-------- TEXT PASSAGE

Following observation of in this paper explained their insight kindly splited into them each section.

**Observation 1. The model and data scaling behaviors in the graph domain can be described by neural scaling laws.**

- Do you remember the part where I mentioned the three factors and performance constructed in the form of an equation at the beginning? It has been found that this equation is meaningful. Through this, it is discussed that in graph tasks, as the size of the model and dataset increases, performance can also improve proportionally, and its potential is mentioned.

**Observation 2. The model scaling collapses in the graph domain often happen due to the overfitting.**

- The paper mentions that graph datasets are relatively less numerous compared to natural language and image datasets, leading to a higher probability of overfitting. This is attributed to what is called a model scaling collapse. Simply put, model scaling collapse occurs due to oversmoothing. Model scaling collapse refers to the phenomenon where the size of the model relative to the size of the training data is too large, resulting in a failure to improve model performance.

**Observation 3. Deep graph models with varying depths will have different model scaling behaviors.**

- Observation 3 in the paper demonstrates that the principle of case-by-case basis, which is a common truth in deep learning, also applies to graph deep learning. This is because there is no optimal formula that dictates a certain model is always the best under any circumstances, specific situations, tasks, or models.
- As a result, a wide range of experiments are conducted without prejudice. The outcomes reveal that different models exhibit various model scaling behaviors.
- For instance, certain models show an increase in layers and parameters leading to improved performance up to a certain point, after which performance declines, whereas other models demonstrate improved performance from the start regardless of the number of layers.
- Experiments in Figures 4, 5, and 6 vary training epochs, parameters, and model architecture. In simpler terms, the approach was to extensively experiment by conducting more training sessions, increasing dimensions, changing models, adding more model layers, etc., essentially testing all possible scenarios. The results from these experiments led to the derivation of Observations 2 and 3.

**Observation 4. The number of edges is a better data metric for data scaling law compared to the number of graphs.**

- Since each graph has its own unique topology (the number of edges connected to each node), the paper discusses how constructing training data based on the graph can be inefficient for graph tasks. To improve this, it suggests that training data should be structured considering the complexity within the graph. The results of testing this hypothesis are presented in Figure 8 and Figure 9.
- Even with the same parameters, it has been proven that graph topologies with complex structures perform better. These outcomes indicate that the composition of training data, which adequately reflects the complexity of graphs, is crucial for enhancing model performance in graph-based tasks.
- Therefore, optimizing training data by considering the complexity within the graph suggests an effective approach for solving graph tasks. This method could serve as a foundation for achieving better results in various applications using graph data in the future.

**Observation 5. Node classification, link prediction, and graph classification tasks could follow the same form of data scaling law with the number of edges as data metric.**

- Until now, the focus has been primarily on graph tasks, but the authors of the paper decided to explore, as a bonus, whether the principle that complex graph structures lead to higher performance also applies to node classification and link prediction. They found that the principle indeed applies similarly.
- This insight is particularly valuable when working with large-scale graphs and considering the timing for experiments. I used to simply observe the distribution of graphs and understand the data structure before proceeding with training. However, moving forward, this paper will likely serve as a frequent reference for me to conduct thought experiments about the likelihood of overfitting with the current data I have. Nonetheless, given that the paper focuses extensively on the graph classification task, there seems to be much to consider in the context of other tasks such as node classification and link prediction.

----------------

- [TASKS AND EXERCISES]
A) Check each statement below against the text on graph scaling laws and answer yes or no, quoting the words from the text that decide it: (i) graph datasets are fewer than natural language and image datasets; (ii) the number of graphs is a better data metric than the number of edges; (iii) the experiments in Figures 4, 5, and 6 led to Observations 2 and 3.
B) Reproduce the part of the text on graph scaling laws that begins at the words "- Since each" and stops after "and Figure 9.".

-------- DATA SHOWN

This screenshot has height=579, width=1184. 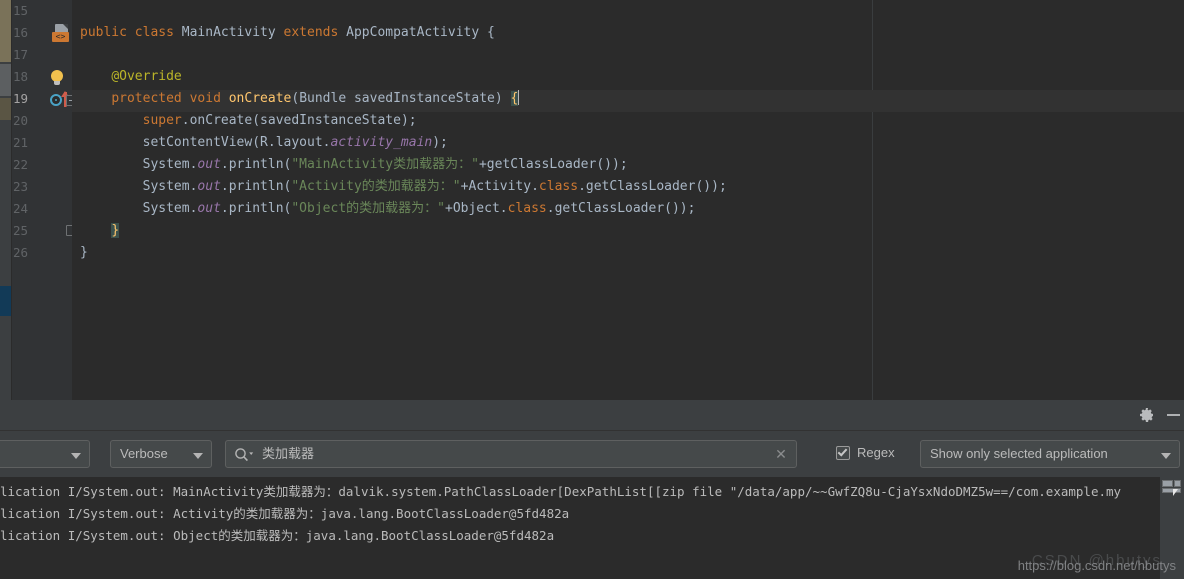 What do you see at coordinates (295, 142) in the screenshot?
I see `code-line: setContentView(R.layout.activity_main);` at bounding box center [295, 142].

----------------

- [EXPECTED OUTPUTS]
A)
(i) Yes: "graph datasets are relatively less numerous compared to natural language and image datasets"
(ii) No: "The number of edges is a better data metric for data scaling law compared to the number of graphs."
(iii) Yes: "The results from these experiments led to the derivation of Observations 2 and 3."

B)
- Since each graph has its own unique topology (the number of edges connected to each node), the paper discusses how constructing training data based on the graph can be inefficient for graph tasks. To improve this, it suggests that training data should be structured considering the complexity within the graph. The results of testing this hypothesis are presented in Figure 8 and Figure 9.